ТЕКСТ ДЛЯ ЧТЕНИЯ:
# # #

Обезличенные, обесчеловеченные цифры потерь придают как бы особый, сакральный смысл цене победы в войне, возвышая принесенные народом жертвы.
В 1960–1970-е годы самыми важными вопросами в дискуссиях о войне были: какова цена войны, каковы ее причины, как связана война с природой тоталитаризма, какова мера ответственности советского руководства за ее развязывание и поражения первых лет? Сегодня большинству россиян (особенно молодым) это неинтересно.
В публичном пространстве эти темы табуированы, война превращена в священный символ величия Русской державы, не подлежащий сомнению и анализу.
Еще вчера бывший фронтовик мог с полным правом говорить «нам нужна одна победа, мы за ценой не постоим», сегодня от этого осталось смутное понимание — «цена их не интересует, за ценой они не постоят».
Идущая милитаризация массового сознания не осознается российским обществом. Прошлая война перекрывает нынешние. Из 27 лет своей постсоветской истории 19 лет Россия вела и продолжает вести ограниченные войны: 3,5 года первой чеченской войны, 9 лет — второй, 3,5 года — в Сирии, 5 лет гибридной войны на Украине («мелкие» случаи использования войск вроде 1993 года или регулярных КТО не в счет). Заметного внутреннего сопротивления или критики такая политика не вызывает, как нет и чувства вины за десятки тысяч отнятых жизней.
Начиная с 2004 года русский патриотизм (национальная гордость) слился с представлениями о нашей военной мощи, обеспеченной обладанием ядерным оружием, способным уничтожить все живое. В общественном мнении утвердилось убеждение, что в мире «нас уважают, потому что боятся». Других оснований для авторитета России в мире не осталось. Победа и военная мощь превратились в важнейшие основания легитимности российского авторитаризма.
За это время изменился и сам смысл, который вкладывается в понятие «великая держава». Если в 90-е годы и даже в первой половине 2000-х годов россияне связывали с этим прежде всего представления о развитой экономике, о высоком уровне благосостояния населения, общепризнанных в мире достижениях науки и культуры, то к сегодняшнему дню от этого остались лишь «очень большая территория», «природные богатства» и «военная мощь», слава русского оружия. Космос, наука, русская литература, достижения социализма и многое другое, что очень высоко оценивалось в нашей истории, сегодня теряют свой символический вес. Значение «армии» в этом контексте год от года все растет. Парадокс заключается в том, что почти все войны, которые вела Россия в ХХ веке, большинством россиян признаются несправедливыми — и японская, и Первая мировая, Гражданская, финская, афганская, как и обе чеченские войны. Единственное — и абсолютно оправданное — исключение составляет Великая Отечественная война.

# # #

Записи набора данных
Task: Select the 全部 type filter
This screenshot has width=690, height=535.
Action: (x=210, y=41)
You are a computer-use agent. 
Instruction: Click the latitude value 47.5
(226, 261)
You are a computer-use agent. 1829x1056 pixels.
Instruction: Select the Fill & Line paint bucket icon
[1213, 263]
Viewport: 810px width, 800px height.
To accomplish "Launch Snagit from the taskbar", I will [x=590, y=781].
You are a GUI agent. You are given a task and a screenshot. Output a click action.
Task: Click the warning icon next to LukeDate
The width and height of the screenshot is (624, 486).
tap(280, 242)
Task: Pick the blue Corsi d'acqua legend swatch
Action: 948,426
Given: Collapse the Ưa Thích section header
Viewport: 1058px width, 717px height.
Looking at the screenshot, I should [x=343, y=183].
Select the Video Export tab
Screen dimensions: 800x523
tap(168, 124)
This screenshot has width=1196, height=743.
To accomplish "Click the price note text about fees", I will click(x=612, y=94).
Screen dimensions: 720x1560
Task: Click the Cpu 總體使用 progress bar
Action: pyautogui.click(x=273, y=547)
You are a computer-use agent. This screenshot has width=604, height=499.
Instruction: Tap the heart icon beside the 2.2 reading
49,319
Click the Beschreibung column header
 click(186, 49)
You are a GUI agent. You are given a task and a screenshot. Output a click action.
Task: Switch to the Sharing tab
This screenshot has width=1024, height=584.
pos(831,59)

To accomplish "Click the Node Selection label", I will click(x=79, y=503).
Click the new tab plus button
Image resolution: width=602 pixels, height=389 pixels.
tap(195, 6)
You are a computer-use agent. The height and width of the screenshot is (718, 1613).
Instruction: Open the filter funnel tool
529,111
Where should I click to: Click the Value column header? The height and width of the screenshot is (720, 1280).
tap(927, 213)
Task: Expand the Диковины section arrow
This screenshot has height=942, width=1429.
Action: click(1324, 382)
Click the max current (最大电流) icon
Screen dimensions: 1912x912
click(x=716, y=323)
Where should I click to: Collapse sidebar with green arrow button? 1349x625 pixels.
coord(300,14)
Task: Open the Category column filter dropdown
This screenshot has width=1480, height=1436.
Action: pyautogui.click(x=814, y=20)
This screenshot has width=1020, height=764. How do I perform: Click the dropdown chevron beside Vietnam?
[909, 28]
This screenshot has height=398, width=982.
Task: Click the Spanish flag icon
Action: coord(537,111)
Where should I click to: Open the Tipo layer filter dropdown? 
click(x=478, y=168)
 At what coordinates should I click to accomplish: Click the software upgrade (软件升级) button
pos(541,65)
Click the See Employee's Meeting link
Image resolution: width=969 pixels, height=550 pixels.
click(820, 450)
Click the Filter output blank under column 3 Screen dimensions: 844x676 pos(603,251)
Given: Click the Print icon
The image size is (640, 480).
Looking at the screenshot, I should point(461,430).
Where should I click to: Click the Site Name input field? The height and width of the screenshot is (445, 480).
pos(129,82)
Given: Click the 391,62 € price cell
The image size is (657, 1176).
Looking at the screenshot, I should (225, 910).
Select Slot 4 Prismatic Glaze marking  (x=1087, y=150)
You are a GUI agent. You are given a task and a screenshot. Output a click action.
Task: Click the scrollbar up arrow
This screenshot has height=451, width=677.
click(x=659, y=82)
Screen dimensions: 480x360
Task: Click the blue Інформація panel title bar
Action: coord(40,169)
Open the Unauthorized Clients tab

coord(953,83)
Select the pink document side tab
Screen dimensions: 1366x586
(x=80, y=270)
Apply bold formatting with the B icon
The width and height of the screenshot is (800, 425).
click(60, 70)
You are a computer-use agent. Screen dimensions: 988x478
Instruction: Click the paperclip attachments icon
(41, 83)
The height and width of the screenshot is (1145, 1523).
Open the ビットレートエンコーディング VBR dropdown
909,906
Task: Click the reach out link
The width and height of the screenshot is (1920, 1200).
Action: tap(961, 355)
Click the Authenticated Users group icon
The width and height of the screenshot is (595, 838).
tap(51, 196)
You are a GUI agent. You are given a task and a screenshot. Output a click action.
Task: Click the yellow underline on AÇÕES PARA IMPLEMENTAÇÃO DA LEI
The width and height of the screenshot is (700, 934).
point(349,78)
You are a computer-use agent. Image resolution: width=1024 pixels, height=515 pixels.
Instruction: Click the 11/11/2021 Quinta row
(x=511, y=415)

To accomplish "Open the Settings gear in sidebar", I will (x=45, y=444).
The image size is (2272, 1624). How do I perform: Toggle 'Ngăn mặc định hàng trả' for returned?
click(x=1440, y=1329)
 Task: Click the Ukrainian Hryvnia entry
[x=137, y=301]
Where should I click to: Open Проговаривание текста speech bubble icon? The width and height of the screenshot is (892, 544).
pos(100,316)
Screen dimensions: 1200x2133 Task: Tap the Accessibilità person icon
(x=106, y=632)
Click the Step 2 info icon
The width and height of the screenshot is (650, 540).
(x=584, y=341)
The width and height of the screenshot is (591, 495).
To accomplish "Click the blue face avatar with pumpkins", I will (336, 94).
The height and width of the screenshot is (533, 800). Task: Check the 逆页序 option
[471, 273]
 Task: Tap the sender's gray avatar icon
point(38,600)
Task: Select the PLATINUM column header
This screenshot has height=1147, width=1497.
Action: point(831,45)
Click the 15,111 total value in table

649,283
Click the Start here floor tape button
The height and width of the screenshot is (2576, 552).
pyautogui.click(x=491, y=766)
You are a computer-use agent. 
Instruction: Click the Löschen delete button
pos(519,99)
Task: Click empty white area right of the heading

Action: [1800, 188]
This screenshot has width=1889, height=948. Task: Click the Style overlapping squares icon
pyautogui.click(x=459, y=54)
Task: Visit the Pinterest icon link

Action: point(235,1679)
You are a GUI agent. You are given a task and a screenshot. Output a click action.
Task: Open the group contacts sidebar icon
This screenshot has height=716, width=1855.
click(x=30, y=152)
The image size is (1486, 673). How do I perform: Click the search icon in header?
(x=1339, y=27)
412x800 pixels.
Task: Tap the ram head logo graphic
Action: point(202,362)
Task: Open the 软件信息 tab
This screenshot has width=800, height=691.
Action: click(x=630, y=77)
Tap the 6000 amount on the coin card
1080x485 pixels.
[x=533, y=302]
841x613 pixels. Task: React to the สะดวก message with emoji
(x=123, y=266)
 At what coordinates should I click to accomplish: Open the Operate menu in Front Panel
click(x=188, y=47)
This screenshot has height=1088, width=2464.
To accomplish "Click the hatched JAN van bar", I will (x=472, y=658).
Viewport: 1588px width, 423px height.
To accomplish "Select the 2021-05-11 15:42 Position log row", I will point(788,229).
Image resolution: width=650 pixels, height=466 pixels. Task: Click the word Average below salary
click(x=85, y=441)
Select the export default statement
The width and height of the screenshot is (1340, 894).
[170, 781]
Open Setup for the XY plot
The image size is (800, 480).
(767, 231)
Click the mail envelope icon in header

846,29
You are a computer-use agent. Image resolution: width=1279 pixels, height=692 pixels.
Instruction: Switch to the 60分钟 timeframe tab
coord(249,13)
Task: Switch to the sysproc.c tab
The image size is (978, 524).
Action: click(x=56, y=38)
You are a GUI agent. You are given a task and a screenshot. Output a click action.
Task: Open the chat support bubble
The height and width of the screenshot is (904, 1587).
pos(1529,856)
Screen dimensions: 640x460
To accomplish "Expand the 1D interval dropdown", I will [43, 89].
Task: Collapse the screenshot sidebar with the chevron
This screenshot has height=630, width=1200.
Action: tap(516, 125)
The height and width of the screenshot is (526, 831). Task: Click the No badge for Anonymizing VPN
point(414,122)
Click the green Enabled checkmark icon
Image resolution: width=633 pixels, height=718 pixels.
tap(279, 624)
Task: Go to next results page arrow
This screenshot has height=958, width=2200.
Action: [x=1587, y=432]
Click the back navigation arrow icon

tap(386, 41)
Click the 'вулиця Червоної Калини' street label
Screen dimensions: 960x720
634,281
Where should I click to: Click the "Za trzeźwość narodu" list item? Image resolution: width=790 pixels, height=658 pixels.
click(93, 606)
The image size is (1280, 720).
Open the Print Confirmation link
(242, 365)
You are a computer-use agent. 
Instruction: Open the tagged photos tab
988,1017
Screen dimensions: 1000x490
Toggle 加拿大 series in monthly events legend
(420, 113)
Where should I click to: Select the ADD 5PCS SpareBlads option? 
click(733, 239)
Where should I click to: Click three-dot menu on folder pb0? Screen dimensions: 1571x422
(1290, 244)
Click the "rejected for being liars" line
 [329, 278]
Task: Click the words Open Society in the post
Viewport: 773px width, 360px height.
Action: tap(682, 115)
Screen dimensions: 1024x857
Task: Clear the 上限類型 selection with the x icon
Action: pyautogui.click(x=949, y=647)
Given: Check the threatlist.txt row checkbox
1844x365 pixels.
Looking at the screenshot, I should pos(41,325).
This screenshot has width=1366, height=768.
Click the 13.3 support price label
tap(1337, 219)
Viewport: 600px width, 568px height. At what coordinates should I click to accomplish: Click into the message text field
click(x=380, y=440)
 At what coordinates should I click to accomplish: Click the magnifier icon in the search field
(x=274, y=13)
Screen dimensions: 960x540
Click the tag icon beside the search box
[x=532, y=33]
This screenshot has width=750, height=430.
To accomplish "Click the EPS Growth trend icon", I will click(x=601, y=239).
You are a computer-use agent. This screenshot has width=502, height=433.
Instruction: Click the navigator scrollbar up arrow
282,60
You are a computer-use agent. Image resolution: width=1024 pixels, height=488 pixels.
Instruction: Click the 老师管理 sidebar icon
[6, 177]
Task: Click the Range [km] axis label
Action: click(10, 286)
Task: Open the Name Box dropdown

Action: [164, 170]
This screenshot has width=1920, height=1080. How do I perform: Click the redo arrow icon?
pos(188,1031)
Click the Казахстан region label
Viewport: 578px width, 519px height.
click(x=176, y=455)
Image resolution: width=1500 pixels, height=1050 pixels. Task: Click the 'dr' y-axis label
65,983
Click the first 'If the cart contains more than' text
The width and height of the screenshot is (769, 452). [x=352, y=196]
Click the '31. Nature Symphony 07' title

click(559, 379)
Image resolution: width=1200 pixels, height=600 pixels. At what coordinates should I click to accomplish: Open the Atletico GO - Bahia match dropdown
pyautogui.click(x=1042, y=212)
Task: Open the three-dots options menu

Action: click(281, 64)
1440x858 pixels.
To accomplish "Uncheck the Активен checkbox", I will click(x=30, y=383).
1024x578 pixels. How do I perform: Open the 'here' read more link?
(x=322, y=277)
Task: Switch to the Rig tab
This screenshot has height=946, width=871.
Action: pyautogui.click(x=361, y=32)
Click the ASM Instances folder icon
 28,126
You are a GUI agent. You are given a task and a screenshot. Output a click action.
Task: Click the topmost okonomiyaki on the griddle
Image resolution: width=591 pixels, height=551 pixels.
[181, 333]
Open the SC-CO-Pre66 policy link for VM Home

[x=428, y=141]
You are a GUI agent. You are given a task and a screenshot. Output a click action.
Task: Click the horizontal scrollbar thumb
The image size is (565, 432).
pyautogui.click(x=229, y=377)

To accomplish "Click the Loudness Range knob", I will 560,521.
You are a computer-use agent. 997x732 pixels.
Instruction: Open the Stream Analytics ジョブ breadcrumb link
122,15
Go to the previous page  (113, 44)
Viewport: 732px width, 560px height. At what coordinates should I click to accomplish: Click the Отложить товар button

# # #

О ЗАДАНИИ: Начиная с какого года, согласно тексту для чтения, русский патриотизм слился с представлениями о военной мощи страны?

ПИСЬМЕННОЕ РЕШЕНИЕ: С 2004 года.